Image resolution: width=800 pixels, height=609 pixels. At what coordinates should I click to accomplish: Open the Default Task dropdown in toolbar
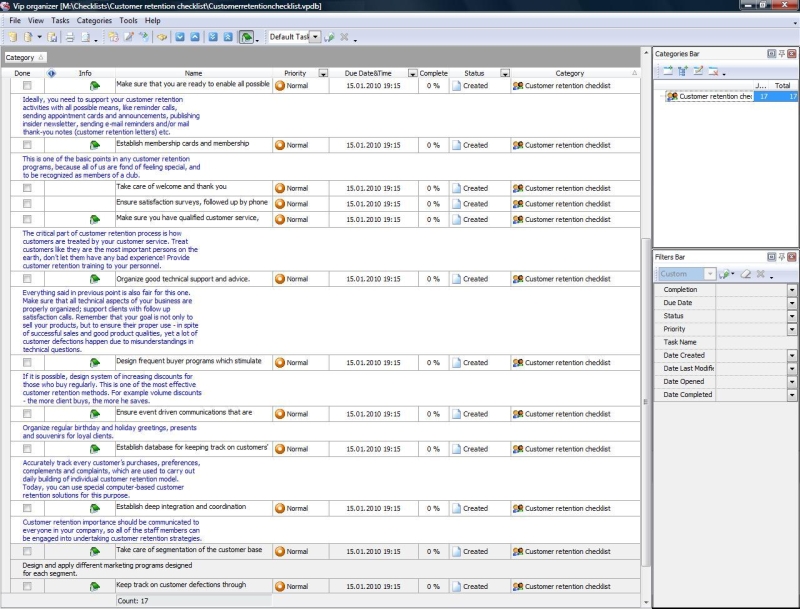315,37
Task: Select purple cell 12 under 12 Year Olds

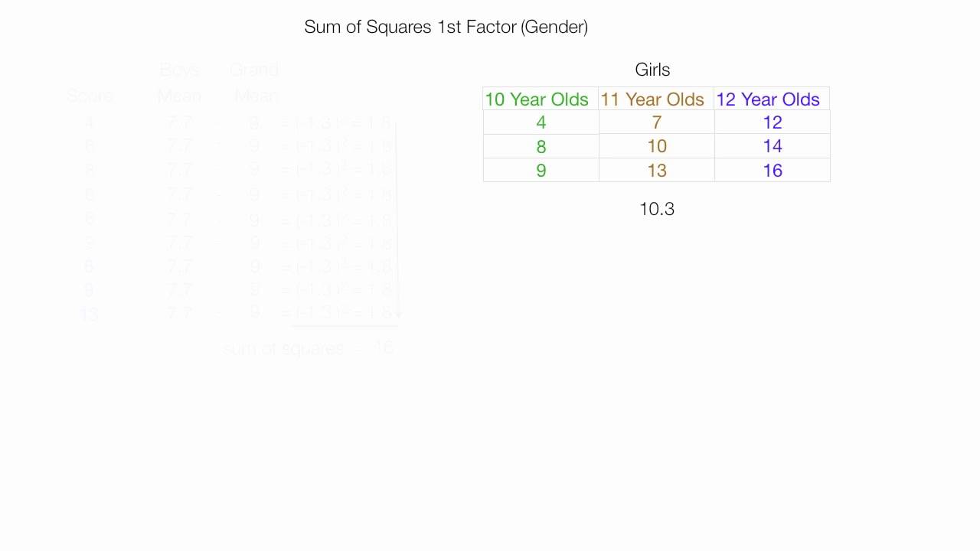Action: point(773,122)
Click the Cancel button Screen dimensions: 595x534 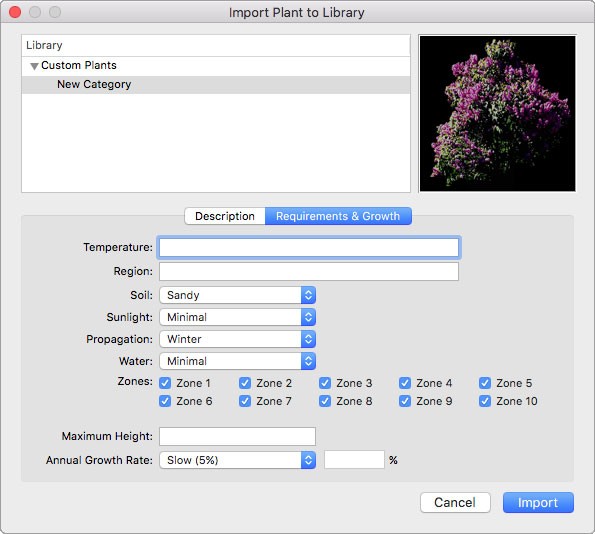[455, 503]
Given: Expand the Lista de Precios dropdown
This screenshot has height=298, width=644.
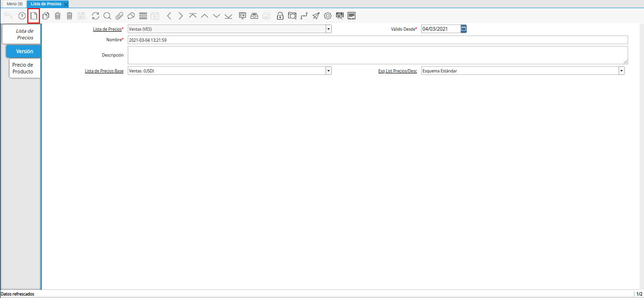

===

» **What the task requires**:
Write each line exactly as it appears, from the line that holds "Given: Expand the Lista de Precios dropdown" through the closing line of the data above, and leave every picture out.

» **Exercise solution**:
Given: Expand the Lista de Precios dropdown
This screenshot has height=298, width=644.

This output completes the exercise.